The increased awareness of the profitability of banks, risks associated with them in the market, and dramatic decline in the market share forced banks to reassess and evaluate their position and performance in the high-cost retail banking sector. In contrast to the business sector, the personal one grew more profoundly in terms of absolute size and sophistication. Deregulation also played a major role in the rise of the retail banking sector as the banks could compete for the first time in the rapidly increasing and growing house mortgage market.
Background of Barclays
Barclays Plc. is one of the British multinational banks headquartered in London. The company operates in four core areas, namely corporate banking, personal banking, investment management, and wealth management. The investment and corporate banking and Investment and wealth management cluster comprise three units of the business. Furthermore, the retail and business banking section has four business units, namely Europe Retail Banking, Africa Retail and Business Banking, UK Retail, and Business Banking, and Barclaycard. Currently, it employs over 80,000 employees and the annual revenue of the company is £21.076 billion. The company is operating in the banking field since the last 328 years. In the past 50 years, the company is developing in different markets around the globe (Allen, et.al, 2012). It has developed a market-leading payment business in the past five decades.

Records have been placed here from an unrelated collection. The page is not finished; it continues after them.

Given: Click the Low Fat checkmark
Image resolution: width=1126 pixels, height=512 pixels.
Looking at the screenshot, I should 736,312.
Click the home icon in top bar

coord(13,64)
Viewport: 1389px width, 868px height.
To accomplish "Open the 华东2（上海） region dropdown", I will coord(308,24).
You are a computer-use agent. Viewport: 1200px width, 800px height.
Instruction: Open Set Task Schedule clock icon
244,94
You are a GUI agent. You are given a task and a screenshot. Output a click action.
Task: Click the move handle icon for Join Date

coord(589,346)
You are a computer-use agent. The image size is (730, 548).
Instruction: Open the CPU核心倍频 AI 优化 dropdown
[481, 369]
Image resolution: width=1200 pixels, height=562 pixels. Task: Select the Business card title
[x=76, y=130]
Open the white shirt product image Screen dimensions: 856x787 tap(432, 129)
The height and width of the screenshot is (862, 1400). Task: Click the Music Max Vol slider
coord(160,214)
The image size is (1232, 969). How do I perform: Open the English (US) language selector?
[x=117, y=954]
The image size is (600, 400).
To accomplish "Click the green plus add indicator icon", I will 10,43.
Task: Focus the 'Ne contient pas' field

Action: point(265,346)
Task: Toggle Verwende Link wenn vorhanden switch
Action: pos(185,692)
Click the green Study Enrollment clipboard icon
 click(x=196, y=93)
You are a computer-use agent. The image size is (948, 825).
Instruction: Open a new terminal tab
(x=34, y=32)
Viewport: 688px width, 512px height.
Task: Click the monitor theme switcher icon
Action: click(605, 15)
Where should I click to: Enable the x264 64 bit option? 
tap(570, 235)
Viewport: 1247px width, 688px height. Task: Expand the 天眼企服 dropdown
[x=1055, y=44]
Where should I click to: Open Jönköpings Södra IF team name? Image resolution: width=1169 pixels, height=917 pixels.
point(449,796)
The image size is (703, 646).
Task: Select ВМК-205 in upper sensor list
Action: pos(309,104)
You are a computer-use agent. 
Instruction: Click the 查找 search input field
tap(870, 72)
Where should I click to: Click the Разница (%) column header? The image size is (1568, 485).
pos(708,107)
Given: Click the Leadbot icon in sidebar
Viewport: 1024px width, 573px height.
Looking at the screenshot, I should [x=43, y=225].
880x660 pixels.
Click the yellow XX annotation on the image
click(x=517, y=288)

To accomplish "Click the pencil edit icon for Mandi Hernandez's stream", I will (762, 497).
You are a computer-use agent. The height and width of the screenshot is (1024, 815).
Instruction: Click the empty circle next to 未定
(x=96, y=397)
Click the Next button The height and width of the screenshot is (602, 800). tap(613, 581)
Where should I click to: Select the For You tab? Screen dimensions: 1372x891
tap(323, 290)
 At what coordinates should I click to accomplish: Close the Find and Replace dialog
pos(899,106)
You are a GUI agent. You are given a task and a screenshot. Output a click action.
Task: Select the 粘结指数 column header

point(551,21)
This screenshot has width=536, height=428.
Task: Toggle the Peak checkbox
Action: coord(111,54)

Currently, it has established the banking franchise in the UK, Europe, US, and India. Barclays has more than 4700 branches in more than 55 countries of the world out of which 1600 are in the UK alone. In addition to this, in the United Kingdom, Barclays offers quite a few banking services via its post offices.
Barclays Operating Model in the UK
Against the uncertainties in the economic and political climate of the UK, Barclays is working hard to provide quality services in the UK and other parts of the world. It provides solid innovative and financial solutions to the customers and clients. The operating environment is very challenging for the organisation due to rapidly changing business scenarios that include changing customer preferences, technology, and other factors. In addition to this, deregulation of the financial sector and globalisation have significantly impacted the competition level in the domestic market as well in the international market. Increasing expectations of the customers and the regulations from international and national agencies are other factors. The major foundational pillar for the company is the large consumer base that helps it in staying stable and competitive in the financial sector of the UK. The basic operational model of Barclays has been shown in the fig.1.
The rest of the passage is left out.